* [REQUIRED TASK]
Reproduce the lines below, everything from the line containing "You are a GUI" down to the line containing "pyautogui.click(x=78, y=411)", both included, and leave the pictures out.

* [DATA TO PROCESS]
• • • •

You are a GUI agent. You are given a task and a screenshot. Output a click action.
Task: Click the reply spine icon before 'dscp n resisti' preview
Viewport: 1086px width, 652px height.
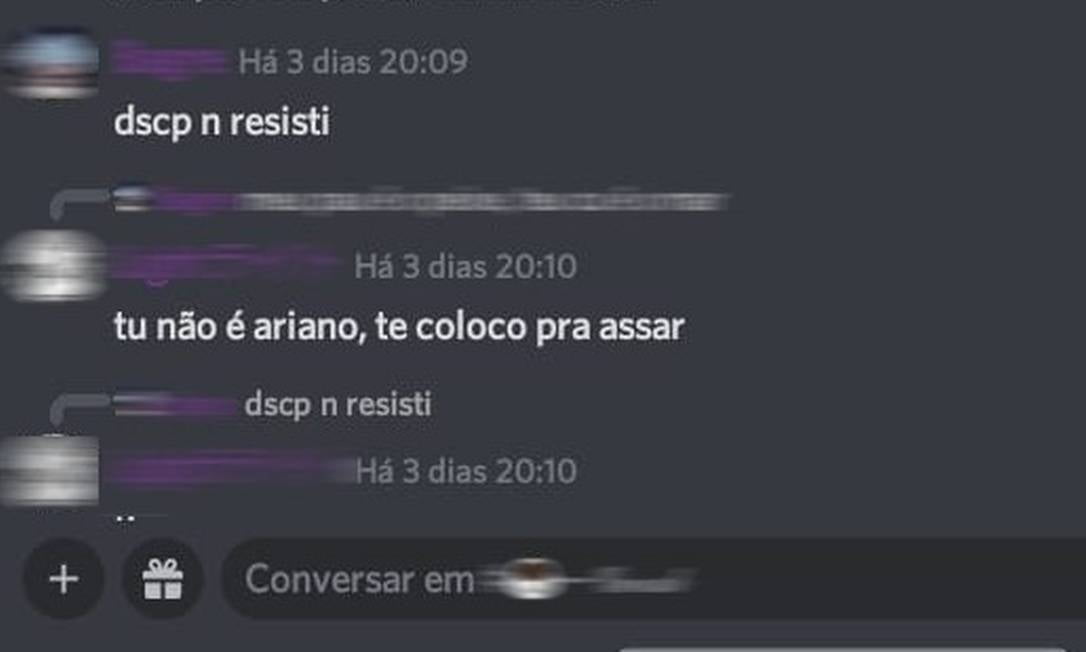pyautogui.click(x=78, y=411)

• • • •

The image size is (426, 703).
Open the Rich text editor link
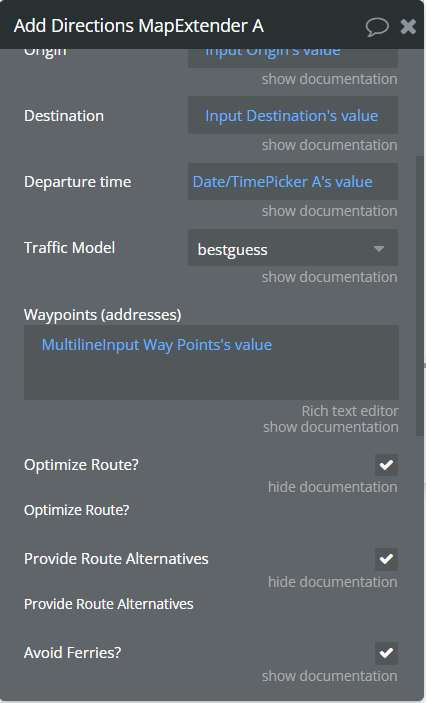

• • • •

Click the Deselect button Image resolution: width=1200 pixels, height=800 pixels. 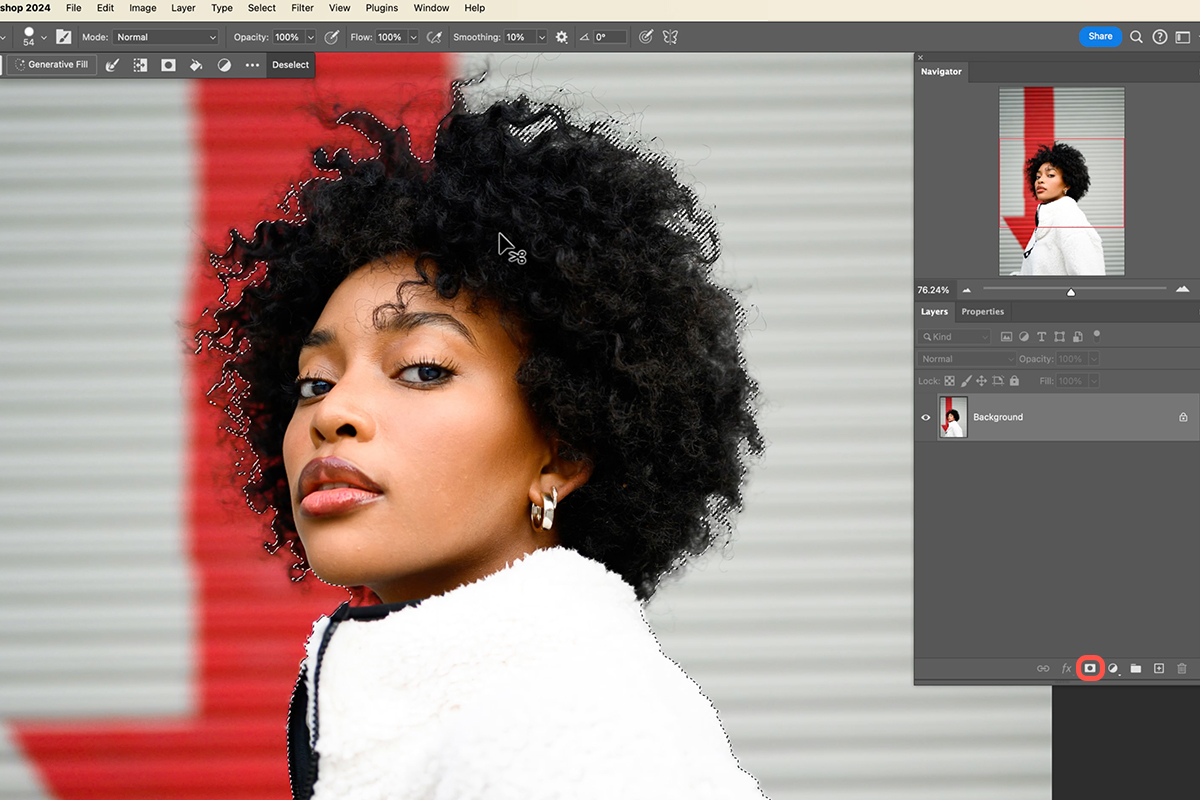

• • • •

* [EXPECTED ANSWER]
You are a GUI agent. You are given a task and a screenshot. Output a click action.
Task: Click the reply spine icon before 'dscp n resisti' preview
Viewport: 1086px width, 652px height.
pyautogui.click(x=78, y=411)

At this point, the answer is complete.